When Domain Generalization meets Generalized Category Discovery: An Adaptive Task-Arithmetic Driven Approach
Vaibhav Rathore, Shubhranil B, Saikat Dutta, Sarthak Mehrotra, Zsolt Kira, Biplab Banerjee
TL;DR
DG-GCD addresses clustering of known and novel classes under domain shifts while withholding target-domain data during training. It introduces DG2CD-Net, which leverages episodic training with source and synthetic domains and an adaptive task-vector aggregation to build a domain-independent embedding space suitable for generalized category discovery. A margin-based open-set domain-adaptation objective, coupled with supervised and unsupervised contrastive losses, helps separate known and novel classes, while a validation-driven weighting scheme selects the most generalizable episode models for updating the global model. Synthetic domains generated by Instruct-Pix2Pix, prompted via ChatGPT, diversify training and improve generalization without leaking target-domain information. Empirical results on PACS, Office-Home, and DomainNet demonstrate strong performance gains over existing DG-GCD baselines and ablation analyses highlight the importance of synthetic data, episodic updates, and the adaptive task-vector mechanism for robust domain generalization and fine-grained novel category discovery.
Abstract
Generalized Class Discovery (GCD) clusters base and novel classes in a target domain using supervision from a source domain with only base classes. Current methods often falter with distribution shifts and typically require access to target data during training, which can sometimes be impractical.

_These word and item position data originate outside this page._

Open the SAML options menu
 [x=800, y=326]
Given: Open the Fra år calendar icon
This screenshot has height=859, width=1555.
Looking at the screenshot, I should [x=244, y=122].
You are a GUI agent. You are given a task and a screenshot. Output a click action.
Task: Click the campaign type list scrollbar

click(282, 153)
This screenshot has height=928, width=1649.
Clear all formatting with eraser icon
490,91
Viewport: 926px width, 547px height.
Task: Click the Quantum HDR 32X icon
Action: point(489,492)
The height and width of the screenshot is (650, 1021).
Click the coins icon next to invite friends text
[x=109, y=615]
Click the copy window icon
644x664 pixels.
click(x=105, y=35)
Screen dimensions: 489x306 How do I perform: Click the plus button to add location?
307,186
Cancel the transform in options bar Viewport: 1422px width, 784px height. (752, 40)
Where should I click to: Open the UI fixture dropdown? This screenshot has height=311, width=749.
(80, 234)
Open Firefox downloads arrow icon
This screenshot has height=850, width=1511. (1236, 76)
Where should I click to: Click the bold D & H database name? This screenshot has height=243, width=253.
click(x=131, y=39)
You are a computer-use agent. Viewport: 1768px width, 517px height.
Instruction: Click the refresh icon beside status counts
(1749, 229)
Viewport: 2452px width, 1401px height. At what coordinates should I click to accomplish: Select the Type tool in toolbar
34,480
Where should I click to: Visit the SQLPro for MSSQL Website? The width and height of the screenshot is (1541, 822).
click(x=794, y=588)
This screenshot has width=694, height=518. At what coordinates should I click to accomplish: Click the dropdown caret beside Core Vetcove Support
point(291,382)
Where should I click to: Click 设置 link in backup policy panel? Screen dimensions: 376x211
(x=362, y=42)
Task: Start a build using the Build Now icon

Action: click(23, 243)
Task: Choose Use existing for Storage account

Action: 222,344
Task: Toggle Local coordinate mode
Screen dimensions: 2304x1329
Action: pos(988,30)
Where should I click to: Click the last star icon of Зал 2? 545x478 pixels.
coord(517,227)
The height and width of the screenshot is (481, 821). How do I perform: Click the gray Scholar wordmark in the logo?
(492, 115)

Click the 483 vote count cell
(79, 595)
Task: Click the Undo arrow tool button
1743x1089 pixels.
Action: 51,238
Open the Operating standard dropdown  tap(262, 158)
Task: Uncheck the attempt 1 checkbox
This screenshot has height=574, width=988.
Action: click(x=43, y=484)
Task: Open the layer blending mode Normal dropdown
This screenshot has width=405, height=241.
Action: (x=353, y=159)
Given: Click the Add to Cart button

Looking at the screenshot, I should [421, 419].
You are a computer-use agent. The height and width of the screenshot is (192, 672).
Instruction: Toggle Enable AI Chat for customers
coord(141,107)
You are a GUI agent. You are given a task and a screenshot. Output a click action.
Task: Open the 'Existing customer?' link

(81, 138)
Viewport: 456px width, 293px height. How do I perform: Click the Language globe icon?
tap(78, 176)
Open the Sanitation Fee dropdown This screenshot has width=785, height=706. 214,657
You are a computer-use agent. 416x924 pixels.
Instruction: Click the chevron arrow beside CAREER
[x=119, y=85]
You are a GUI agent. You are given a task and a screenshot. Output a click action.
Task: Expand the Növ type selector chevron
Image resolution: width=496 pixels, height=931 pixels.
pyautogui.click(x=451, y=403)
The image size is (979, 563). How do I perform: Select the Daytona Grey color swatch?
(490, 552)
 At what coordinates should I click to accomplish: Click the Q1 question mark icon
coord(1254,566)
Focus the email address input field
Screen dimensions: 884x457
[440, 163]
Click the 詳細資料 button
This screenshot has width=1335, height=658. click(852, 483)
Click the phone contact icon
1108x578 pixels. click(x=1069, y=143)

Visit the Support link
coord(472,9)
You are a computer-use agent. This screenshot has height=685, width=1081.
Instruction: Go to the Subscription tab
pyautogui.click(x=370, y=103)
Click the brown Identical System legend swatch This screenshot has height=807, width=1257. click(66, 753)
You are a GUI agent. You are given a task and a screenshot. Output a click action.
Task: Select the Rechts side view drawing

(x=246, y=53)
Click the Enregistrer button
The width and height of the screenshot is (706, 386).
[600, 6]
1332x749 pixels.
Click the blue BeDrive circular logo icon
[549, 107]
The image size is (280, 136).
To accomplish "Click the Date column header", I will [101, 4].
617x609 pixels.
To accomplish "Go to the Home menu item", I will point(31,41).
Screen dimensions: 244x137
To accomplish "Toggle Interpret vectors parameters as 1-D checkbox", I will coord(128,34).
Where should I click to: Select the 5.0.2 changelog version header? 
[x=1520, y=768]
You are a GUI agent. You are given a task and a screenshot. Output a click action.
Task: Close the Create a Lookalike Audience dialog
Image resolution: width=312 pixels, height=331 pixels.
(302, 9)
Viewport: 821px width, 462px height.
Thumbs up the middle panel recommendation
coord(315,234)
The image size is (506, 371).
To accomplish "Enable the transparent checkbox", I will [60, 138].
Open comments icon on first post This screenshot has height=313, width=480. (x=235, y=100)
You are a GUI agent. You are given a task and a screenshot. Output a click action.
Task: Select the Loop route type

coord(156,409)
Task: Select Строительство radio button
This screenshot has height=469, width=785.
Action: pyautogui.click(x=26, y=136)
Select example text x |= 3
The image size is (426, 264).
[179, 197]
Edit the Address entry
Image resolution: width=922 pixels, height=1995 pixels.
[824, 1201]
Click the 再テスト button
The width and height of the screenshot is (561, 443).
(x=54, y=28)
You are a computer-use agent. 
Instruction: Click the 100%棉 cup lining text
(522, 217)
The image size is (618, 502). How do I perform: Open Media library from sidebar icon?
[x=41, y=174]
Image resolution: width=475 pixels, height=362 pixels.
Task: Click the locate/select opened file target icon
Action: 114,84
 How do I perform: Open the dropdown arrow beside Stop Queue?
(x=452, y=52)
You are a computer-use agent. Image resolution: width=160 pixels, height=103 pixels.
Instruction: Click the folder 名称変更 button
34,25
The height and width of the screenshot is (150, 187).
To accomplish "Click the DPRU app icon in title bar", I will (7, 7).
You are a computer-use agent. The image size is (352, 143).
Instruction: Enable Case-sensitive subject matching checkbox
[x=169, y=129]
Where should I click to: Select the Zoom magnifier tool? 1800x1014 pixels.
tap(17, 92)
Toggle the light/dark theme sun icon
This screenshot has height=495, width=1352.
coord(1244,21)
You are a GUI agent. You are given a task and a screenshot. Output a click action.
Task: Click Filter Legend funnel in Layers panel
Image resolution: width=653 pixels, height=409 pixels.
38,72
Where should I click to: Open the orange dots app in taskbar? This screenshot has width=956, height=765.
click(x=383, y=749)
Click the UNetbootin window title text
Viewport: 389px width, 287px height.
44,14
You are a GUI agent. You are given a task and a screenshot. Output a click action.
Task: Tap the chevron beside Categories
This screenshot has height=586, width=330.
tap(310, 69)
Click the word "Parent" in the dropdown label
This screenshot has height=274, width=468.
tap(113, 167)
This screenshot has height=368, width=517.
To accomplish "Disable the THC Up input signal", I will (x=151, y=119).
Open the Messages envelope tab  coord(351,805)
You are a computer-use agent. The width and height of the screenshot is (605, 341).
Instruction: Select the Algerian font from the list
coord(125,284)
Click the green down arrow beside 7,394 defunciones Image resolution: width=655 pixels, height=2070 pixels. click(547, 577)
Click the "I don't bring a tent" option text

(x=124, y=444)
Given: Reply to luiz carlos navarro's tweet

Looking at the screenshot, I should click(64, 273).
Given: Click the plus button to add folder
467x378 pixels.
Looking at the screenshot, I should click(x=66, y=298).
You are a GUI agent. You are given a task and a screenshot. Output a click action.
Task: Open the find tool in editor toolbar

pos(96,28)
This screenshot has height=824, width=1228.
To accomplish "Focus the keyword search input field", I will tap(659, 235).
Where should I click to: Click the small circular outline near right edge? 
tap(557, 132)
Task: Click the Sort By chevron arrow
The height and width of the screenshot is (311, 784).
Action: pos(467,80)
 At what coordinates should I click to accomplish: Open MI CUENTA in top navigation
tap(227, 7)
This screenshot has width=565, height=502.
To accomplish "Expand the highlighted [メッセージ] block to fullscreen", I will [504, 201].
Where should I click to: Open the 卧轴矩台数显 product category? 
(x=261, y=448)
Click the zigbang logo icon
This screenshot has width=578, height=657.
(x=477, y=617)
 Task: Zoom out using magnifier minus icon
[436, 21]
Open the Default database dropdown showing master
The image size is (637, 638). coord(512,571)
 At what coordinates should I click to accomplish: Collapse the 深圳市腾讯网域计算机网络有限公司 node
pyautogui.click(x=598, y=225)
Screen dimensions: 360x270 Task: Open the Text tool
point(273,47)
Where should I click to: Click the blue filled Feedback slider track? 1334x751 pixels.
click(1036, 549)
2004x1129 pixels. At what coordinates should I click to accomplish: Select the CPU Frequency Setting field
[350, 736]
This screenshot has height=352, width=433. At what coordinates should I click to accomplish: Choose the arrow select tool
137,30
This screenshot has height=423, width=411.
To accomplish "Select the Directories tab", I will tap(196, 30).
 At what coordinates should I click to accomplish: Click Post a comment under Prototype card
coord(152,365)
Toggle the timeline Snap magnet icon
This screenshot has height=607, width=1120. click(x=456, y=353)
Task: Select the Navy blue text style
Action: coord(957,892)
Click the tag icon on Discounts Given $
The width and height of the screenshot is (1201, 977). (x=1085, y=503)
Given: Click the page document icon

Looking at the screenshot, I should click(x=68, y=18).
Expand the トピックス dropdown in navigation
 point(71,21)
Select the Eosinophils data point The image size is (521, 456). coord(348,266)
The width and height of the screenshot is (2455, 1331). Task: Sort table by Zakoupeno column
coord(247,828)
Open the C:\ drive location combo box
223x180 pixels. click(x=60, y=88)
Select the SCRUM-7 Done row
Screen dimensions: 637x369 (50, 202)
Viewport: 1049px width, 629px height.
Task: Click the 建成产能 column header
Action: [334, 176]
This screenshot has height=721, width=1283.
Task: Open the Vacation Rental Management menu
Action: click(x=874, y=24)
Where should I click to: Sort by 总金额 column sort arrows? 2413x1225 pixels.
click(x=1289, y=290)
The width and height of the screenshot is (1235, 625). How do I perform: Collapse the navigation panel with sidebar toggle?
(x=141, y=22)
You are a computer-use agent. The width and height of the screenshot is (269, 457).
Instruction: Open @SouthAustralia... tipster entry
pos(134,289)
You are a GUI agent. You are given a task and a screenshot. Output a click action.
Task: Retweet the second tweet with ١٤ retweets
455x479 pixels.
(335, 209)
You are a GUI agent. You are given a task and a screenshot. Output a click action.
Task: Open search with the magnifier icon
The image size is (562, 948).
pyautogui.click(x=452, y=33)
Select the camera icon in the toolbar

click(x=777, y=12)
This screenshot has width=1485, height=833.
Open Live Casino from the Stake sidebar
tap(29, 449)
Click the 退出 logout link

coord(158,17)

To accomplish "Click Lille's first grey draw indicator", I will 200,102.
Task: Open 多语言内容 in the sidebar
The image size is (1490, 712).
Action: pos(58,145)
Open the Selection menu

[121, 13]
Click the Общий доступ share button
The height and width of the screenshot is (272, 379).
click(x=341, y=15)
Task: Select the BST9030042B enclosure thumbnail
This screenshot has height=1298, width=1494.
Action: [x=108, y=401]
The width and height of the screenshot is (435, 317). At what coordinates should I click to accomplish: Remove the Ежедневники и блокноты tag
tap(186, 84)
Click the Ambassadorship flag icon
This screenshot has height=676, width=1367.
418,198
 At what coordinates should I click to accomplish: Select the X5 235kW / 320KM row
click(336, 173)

To address this issue, we introduce the novel paradigm of Domain Generalization in GCD (DG-GCD), where only source data is available for training, while the target domain, with a distinct data distribution, remains unseen until inference. To this end, our solution, DG2CD-Net, aims to construct a domain-independent, discriminative embedding space for GCD. The core innovation is an episodic training strategy that enhances cross-domain generalization by adapting a base model on tasks derived from source and synthetic domains generated by a foundation model. Each episode focuses on a cross-domain GCD task, diversifying task setups over episodes and combining open-set domain adaptation with a novel margin loss and representation learning for optimizing the feature space progressively. To capture the effects of fine-tuning on the base model, we extend task arithmetic by adaptively weighting the local task vectors concerning the fine-tuned models based on their GCD performance on a validation distribution. This episodic update mechanism boosts the adaptability of the base model to unseen targets. Experiments across three datasets confirm that DG2CD-Net outperforms existing GCD methods customized for DG-GCD.